EXERCISE GOAL.
Decide whether each statement below agrees with the text on the movie THE EMPTY MAN, answering yes or no and quoting the deciding words of that text: 1. The movie begins with a prologue that runs 20 minutes. 2. The ex-cop is looking for a missing college student. 3. The main character's wife and son died accidentally.

DOCUMENT EXTRACT.
Smoking and/or Drug Use and Abuse:
Smoking and no illicit drugs, but main character takes some kind of prescription drug; and,

Miscellaneous Immorality:
Evil New Age cult tied to a demonic entity successfully deceives and manipulates the main character, main character is haunted by guilt over his wife and son’s accidental deaths, and some talk about guilt and sin bringing occult forces into your life.

More Detail:

THE EMPTY MAN is a psychological, supernatural horror movie about an ex-cop searching for a missing high school senior who’s involved with a weird cult connected to a series of suicides and murders involving an alleged demonic entity called The Empty Man. Loosely based on a comic book horror series, THE EMPTY MAN is a strange, violent movie with some interesting twists and turns, but it’s a perplexing, obscenity laden mix of creepy horror, a dense and nihilistic occult subtext about reality, fantasy and language, and crazy situations that defy understanding.

The movie opens with a 20-minute prologue where four American hikers exploring the Himalayas in 1995. The hikers encounter an ancient skeleton in a cave, and a supernatural entity that, after three days of waiting out a blizzard, causes one woman to stab one of her fellow hikers and slit the throat of another one before committing suicide by casting herself into a gorge. Meanwhile, the fourth hiker just watches while calmly blowing whistles through a thin tubular bottle device he’s found.

EXERCISE DATA.

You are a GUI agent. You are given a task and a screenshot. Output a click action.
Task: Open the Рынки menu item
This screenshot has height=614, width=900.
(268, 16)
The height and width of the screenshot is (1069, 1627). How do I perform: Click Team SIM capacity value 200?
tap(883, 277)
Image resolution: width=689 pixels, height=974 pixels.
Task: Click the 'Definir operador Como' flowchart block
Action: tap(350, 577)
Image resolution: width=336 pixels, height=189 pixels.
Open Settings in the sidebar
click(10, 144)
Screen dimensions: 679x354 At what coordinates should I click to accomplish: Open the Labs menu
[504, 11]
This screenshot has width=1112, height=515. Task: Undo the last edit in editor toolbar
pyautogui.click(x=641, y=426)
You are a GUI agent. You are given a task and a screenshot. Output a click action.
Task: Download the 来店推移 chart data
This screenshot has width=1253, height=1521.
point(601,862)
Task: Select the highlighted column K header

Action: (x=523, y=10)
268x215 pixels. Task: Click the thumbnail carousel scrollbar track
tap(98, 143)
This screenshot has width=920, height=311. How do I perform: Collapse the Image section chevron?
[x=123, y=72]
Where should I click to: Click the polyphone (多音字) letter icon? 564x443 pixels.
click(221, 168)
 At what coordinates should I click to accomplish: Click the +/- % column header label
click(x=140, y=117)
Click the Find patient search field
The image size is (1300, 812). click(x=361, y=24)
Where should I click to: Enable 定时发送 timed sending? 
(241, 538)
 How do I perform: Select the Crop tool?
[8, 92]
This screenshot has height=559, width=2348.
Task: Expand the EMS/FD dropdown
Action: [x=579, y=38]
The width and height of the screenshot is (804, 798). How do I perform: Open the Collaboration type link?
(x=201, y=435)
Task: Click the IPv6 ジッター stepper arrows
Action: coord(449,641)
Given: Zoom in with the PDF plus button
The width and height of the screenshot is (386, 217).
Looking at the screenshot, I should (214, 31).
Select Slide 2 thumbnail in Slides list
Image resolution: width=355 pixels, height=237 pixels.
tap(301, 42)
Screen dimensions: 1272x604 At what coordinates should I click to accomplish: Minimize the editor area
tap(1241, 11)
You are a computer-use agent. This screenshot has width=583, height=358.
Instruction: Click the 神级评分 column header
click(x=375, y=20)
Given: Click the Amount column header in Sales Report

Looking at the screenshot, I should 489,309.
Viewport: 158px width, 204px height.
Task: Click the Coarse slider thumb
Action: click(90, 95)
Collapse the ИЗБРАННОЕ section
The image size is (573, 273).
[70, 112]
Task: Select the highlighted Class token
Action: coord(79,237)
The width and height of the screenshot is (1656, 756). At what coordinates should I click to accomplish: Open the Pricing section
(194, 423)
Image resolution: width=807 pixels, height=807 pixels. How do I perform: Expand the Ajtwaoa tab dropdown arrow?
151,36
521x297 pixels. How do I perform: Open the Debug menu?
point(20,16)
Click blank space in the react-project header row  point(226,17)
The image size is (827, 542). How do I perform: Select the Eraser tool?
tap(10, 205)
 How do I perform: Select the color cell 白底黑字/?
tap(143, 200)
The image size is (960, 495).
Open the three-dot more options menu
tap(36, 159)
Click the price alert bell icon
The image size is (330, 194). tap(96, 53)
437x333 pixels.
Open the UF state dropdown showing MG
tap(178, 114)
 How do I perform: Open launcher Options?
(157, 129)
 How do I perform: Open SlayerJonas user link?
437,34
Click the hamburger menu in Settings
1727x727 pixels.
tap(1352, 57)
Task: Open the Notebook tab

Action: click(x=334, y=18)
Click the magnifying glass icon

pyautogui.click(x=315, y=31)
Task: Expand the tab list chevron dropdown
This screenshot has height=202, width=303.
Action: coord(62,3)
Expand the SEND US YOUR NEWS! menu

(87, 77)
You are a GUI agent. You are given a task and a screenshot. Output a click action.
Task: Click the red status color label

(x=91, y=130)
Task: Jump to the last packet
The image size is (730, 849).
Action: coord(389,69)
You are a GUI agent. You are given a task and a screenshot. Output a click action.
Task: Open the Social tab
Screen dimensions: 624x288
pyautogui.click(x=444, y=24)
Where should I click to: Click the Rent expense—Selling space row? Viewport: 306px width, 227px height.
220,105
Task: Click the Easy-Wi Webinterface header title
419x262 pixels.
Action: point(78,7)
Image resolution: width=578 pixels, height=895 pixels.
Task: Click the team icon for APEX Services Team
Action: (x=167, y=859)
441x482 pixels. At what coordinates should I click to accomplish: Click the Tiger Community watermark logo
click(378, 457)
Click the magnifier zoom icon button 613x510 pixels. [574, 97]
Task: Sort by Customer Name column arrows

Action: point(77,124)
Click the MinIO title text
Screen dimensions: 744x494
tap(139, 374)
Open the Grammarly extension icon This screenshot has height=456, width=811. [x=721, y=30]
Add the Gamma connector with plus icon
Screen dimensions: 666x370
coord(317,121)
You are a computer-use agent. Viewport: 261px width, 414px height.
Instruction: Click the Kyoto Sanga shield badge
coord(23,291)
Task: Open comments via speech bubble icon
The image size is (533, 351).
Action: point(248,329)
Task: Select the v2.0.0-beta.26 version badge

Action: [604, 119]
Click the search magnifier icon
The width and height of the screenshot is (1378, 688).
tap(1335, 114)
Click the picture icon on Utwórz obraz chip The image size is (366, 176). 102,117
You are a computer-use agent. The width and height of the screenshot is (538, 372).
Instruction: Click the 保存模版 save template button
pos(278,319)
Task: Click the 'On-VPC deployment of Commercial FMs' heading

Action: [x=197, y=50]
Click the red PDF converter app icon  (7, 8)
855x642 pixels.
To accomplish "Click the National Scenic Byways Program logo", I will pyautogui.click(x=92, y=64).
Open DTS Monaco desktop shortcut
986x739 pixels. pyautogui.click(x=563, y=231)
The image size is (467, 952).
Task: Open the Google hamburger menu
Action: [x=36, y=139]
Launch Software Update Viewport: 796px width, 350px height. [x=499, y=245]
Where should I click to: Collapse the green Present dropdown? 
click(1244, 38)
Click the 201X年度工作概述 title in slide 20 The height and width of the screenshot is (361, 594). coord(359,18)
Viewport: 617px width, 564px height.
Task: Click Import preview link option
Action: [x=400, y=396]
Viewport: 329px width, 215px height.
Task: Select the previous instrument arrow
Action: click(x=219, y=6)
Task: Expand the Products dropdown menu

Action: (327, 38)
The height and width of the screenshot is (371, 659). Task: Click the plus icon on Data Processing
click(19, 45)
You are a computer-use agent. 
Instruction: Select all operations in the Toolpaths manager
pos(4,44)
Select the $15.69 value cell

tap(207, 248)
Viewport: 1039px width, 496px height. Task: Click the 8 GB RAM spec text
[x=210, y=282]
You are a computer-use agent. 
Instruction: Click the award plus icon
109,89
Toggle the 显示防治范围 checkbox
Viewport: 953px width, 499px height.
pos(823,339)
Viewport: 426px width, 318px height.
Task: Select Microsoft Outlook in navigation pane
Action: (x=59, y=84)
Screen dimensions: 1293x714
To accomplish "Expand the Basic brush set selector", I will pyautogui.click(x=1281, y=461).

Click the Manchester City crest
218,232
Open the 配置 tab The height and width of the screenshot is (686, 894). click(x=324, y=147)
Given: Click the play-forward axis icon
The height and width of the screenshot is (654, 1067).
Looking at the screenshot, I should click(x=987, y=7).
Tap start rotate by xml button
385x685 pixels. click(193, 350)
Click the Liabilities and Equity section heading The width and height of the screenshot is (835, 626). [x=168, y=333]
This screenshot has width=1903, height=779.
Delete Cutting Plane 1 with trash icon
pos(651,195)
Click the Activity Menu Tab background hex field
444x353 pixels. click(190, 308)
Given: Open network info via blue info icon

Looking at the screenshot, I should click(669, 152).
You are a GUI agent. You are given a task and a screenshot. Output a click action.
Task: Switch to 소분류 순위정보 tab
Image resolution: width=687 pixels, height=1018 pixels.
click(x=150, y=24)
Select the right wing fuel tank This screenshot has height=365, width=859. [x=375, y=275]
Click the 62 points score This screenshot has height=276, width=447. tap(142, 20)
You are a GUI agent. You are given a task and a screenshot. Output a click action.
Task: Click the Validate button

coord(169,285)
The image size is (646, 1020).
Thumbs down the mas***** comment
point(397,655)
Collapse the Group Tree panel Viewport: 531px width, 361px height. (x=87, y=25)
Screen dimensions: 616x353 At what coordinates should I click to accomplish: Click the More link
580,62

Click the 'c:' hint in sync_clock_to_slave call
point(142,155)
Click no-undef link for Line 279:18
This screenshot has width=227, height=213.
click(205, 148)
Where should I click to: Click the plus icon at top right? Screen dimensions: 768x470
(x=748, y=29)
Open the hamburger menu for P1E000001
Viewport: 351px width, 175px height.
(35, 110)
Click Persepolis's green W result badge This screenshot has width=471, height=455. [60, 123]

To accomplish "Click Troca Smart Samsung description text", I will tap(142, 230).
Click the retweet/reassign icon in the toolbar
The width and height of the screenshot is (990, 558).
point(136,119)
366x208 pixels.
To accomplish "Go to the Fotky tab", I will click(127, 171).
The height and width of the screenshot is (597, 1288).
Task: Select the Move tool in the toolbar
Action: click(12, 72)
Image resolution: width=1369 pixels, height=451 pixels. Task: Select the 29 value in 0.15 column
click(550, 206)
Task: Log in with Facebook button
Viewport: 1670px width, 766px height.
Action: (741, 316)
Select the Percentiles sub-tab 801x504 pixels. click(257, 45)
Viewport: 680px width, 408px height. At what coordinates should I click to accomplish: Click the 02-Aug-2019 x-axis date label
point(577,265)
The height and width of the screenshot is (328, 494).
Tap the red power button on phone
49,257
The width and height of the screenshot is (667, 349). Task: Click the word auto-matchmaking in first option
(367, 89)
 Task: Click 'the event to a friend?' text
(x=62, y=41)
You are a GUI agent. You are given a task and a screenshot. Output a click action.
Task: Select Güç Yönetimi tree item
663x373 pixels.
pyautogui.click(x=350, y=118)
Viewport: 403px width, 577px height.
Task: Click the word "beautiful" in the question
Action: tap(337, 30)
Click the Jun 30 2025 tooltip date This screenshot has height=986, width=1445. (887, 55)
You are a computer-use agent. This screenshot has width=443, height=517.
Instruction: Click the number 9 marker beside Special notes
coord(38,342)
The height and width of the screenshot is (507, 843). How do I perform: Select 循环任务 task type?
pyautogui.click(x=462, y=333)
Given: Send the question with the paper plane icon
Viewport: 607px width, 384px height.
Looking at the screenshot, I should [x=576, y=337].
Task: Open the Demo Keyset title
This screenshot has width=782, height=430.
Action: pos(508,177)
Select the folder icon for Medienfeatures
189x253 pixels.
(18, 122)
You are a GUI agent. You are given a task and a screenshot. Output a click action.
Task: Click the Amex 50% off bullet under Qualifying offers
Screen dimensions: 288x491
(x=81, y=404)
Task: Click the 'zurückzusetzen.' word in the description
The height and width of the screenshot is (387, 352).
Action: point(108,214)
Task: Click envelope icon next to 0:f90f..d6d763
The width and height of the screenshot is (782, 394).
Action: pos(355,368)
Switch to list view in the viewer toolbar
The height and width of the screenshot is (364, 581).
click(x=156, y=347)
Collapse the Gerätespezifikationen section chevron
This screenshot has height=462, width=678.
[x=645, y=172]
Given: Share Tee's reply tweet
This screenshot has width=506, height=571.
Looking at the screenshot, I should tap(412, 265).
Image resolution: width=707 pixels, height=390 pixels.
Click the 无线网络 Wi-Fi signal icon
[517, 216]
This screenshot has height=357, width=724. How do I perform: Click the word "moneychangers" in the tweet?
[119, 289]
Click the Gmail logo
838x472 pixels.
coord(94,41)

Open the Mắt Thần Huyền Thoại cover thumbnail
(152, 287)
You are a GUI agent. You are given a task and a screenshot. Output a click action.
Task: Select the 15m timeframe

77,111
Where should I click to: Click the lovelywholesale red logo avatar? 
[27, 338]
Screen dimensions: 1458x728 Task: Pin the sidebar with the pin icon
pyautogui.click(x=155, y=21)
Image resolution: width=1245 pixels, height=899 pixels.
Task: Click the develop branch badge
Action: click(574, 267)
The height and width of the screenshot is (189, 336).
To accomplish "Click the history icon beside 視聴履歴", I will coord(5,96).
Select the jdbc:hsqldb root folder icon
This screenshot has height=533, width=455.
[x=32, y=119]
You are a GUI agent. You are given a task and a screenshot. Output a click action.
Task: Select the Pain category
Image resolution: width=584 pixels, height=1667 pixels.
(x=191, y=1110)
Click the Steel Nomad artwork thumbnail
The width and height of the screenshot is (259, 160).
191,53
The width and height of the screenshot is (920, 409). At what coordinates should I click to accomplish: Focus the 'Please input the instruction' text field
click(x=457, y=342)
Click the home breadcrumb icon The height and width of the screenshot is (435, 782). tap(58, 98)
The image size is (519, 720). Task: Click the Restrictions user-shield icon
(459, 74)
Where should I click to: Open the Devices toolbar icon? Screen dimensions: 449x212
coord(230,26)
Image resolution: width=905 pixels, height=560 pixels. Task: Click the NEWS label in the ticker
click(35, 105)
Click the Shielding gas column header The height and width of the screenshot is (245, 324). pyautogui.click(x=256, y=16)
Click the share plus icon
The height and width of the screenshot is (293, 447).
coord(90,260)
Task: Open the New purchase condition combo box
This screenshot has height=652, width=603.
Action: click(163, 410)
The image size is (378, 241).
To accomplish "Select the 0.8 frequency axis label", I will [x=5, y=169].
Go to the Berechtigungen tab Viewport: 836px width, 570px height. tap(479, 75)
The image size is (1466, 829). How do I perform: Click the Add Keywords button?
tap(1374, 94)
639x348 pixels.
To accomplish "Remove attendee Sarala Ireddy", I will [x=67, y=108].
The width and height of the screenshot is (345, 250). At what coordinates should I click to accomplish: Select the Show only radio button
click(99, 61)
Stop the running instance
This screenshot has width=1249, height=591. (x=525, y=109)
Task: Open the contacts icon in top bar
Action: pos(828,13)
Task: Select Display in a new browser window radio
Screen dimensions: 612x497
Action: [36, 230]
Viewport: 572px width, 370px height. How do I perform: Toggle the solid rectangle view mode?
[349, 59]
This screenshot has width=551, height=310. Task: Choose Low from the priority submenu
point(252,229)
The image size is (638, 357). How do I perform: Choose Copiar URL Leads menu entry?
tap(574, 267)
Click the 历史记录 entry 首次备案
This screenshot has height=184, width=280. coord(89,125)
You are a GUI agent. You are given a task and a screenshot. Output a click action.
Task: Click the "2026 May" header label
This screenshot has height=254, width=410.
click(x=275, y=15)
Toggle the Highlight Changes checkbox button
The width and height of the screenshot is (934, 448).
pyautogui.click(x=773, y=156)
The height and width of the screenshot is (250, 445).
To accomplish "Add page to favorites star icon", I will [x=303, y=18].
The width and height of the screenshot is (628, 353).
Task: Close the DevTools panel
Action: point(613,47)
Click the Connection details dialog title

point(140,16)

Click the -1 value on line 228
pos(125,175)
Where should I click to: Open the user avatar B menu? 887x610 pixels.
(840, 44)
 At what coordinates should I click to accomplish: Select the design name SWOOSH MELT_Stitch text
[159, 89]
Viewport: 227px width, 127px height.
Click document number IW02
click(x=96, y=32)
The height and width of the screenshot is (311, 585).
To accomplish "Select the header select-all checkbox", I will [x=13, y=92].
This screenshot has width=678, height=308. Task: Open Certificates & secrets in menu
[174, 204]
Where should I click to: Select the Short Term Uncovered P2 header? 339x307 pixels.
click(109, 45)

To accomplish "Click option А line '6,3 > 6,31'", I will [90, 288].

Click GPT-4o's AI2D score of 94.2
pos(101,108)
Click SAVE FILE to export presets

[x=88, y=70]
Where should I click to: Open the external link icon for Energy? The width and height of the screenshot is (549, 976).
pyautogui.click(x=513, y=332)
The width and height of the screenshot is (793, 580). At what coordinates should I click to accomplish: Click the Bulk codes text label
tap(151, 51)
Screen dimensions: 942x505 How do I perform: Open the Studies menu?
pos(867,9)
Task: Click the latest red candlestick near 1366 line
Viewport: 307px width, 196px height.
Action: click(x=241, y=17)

TASK RESULT.
1. Yes: "The movie opens with a 20-minute prologue"
2. No: "an ex-cop searching for a missing high school senior"
3. Yes: "main character is haunted by guilt over his wife and son’s accidental deaths"